Monday, Mar. 15, 1999
The Story Within the Story
By MARGARET CARLSON
Monica's Story is a collection of refrigerator-magnet cliches strung together over 280 pages, until you want to scream if she says, "I love the little boy in him," one more time. Grab a few of her dippy observations at random--"I cried myself to sleep," "I saw him as a man, not as the President," "He promised me he would [fill in the blank]"--add bathos, and you have a typical paragraph. Repeat three times, and you have a page. Spritz with psychobabble and enough self-improvement rhetoric to fuel a Weight Watchers convention, and you have a "Book Event," a postmodern creation that has feelings but no thoughts. While examining her every emotion, Monica reports nothing about the White House other than the President's private study and bathroom. For all we know, she could have passed Tony Blair on her way out of the Oval Office but not told us because what she remembers is the awful blister she got from her high-heel sandals on the way home.
Fortunately, inside this too-thick book is a thin one: Bill's Story, which shows how these two were catastrophes waiting to self-destruct upon impact. Bill and Monica are equally immature, with bottomless needs, heedless narcissism and steamer trunks of emotional baggage, destined to fall into a carnal swoon hours after they met. That thong flash in the chief of staff's office, which certainly grabbed the President's attention, could have landed her in Secret Service leg irons, but to her it was just "one step further in their flirtation."
In Monica, Clinton may have seen his chance to return to his hotdogging Arkansas days, when, it's been said, a room and a prospect were often waiting in a downtown hotel. Here was someone relentless enough to penetrate the cocoon surrounding the most protected man on earth, someone who offered a postadolescent escape from the demands of his job and marriage. Monica fit the picture he carries around in his head of the perfect mistress: a piece of brain candy compared with the intellectually demanding Hillary, someone instantly available and experienced in juggling the special needs of a married man. With a rechargeable cell phone, no independent life and a willingness to harass Betty Currie endlessly, Monica could be dressed and over to the White House with the speed of a sound bite.

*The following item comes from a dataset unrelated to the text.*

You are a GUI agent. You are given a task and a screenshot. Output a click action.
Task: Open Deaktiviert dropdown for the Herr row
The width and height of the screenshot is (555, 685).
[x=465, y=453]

Her "little boy" must have been humming Thank Heaven for Little Girls over his good fortune. Who else but a morally indifferent ingenue would coo over his feeling sorry for himself because a soldier had died in Bosnia and would let him use it as an excuse to violate his fidelity calendar: the record she said he kept of the days he didn't cheat on his wife, like an alcoholic crossing off days he stays off the sauce. One frightening claim in the book is that the President became "sexually aroused" by Monica's description of her own Bosnia visit as a Pentagon employee. Perhaps those bombs in Iraq were not dropped, as Clinton's critics charged, to cover up a sexual relationship but because of one. Our Monica, however, is a Bosnia, Schmosnia, kind of girl. War is hell, but what about her needs? She hated it when those world crises cut into her quality time with the Commander in Chief. Luckily, Clinton knew that Monica's G spot was any version of "Gee, you're looking skinny today." They may not have Paris, roses and candlelight, but they will always have yo-yo dieting.

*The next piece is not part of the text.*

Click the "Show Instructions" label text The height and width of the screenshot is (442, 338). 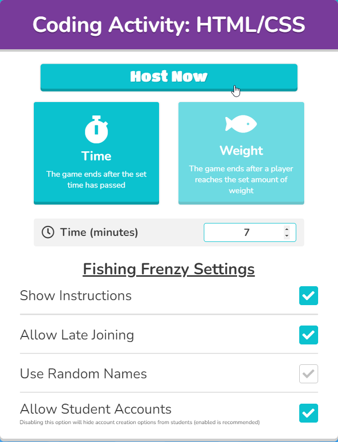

She conjures romance where there is none, turning the Starr report into Message in a Bottle. He was an "incredible, sensual kisser" with "adoring eyes." Where most women might see lust, she saw "soft touches," "strong hugs" and "tenderness." Unaware that true love stays for breakfast, she just longed for one more encounter in the john. At least their phone sex had afterplay. Like teenagers, they prattled for hours about the shared misery of their forlorn, chubby childhoods and how unique they were. Bill once told her, "People like us, we have fire in our bellies, and there are people who don't know how to react." Those other people would turn out to be everyone else on earth. But, nevermind, they're no match for these self-indulgent kids. Fruitlessly, you root for the "Meanies" to stop the insanity, the way you silently scream at the imperiled heroine in a scary movie to call the police, but the Meanies are outmaneuvered by Clinton, who has pressured his loyal secretary into arranging assignations with, and then later walling off, his hysterical girlfriend. He even uses the death of Currie's brother in a traffic accident as a reason to call Monica. Monica, showing more conscience than the amoral adulterer, refused to use it herself.
Of all the awful things Clinton did, the cruelest was hot-wiring Monica's fantasy that he would leave his wife ("I might be alone in three years"). Reading that, I finally realize why Hillary appears undaunted by the prospect of the most ferocious Senate race in the country. As ruthless as Mayor Rudy Giuliani might be, he will treat Hillary better than her husband has. And to those in Congress who think Clinton hasn't been punished, read this book. Monica is punishment enough.